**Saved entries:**
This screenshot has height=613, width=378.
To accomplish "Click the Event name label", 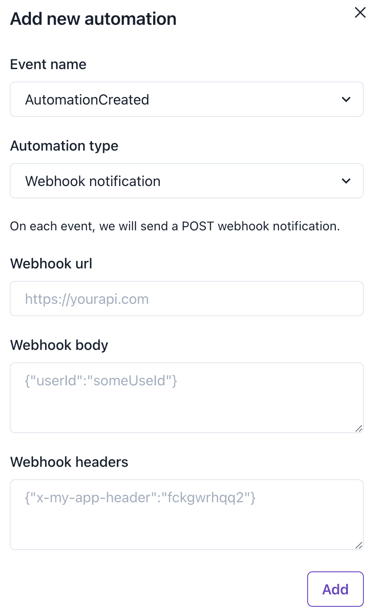I will tap(48, 65).
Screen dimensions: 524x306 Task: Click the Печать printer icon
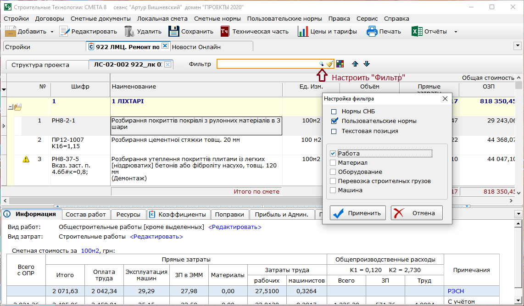coord(372,32)
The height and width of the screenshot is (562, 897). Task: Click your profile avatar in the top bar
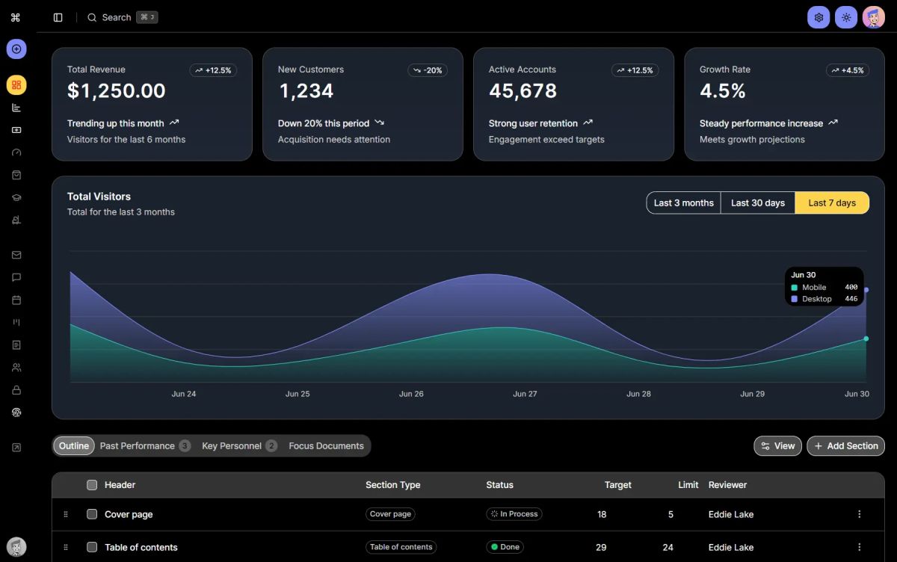873,16
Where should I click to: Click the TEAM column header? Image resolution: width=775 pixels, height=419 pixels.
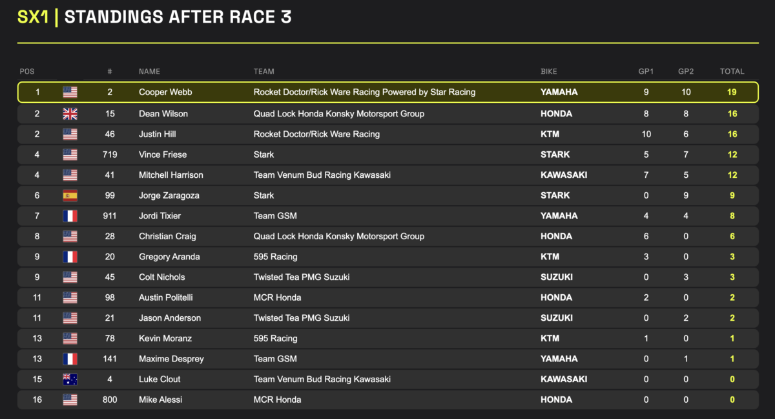pyautogui.click(x=264, y=72)
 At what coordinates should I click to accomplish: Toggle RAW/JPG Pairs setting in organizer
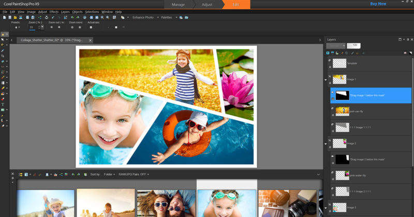(x=132, y=175)
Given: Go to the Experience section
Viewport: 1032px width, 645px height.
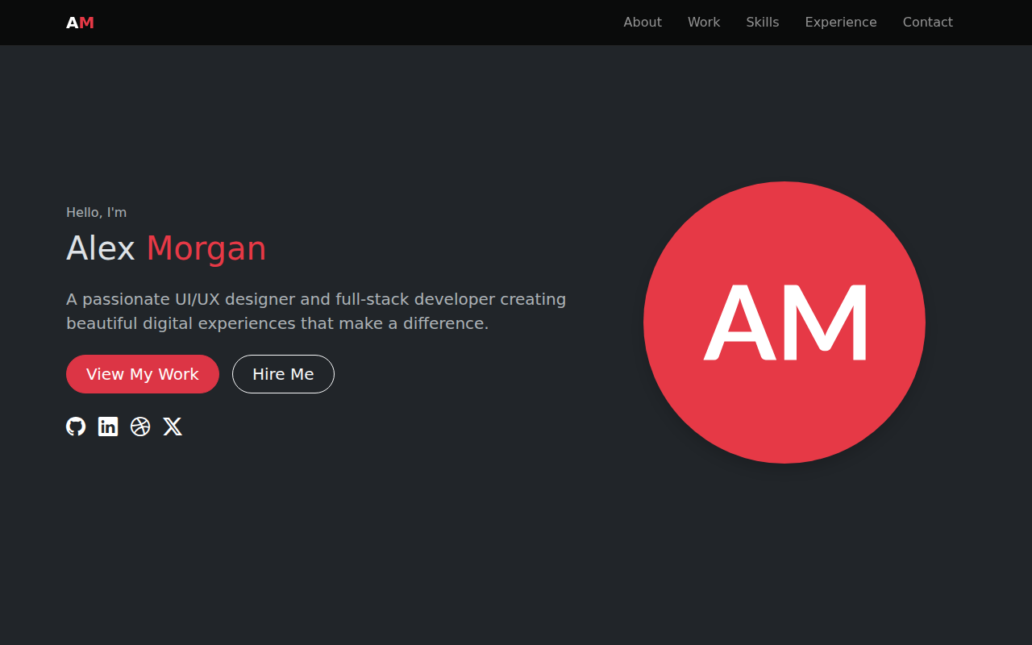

**Task goal:** The answer must be an exact transcription of the lines from the one holding "Where should I" to the last line of the entries above, with no pictures and nothing else.

**Answer area:**
Where should I click to: Click the TEAM column header? Image resolution: width=775 pixels, height=419 pixels.
pyautogui.click(x=264, y=72)
 At what coordinates should I click to accomplish: Toggle RAW/JPG Pairs setting in organizer
(x=132, y=175)
Given: Go to the Experience section
Viewport: 1032px width, 645px height.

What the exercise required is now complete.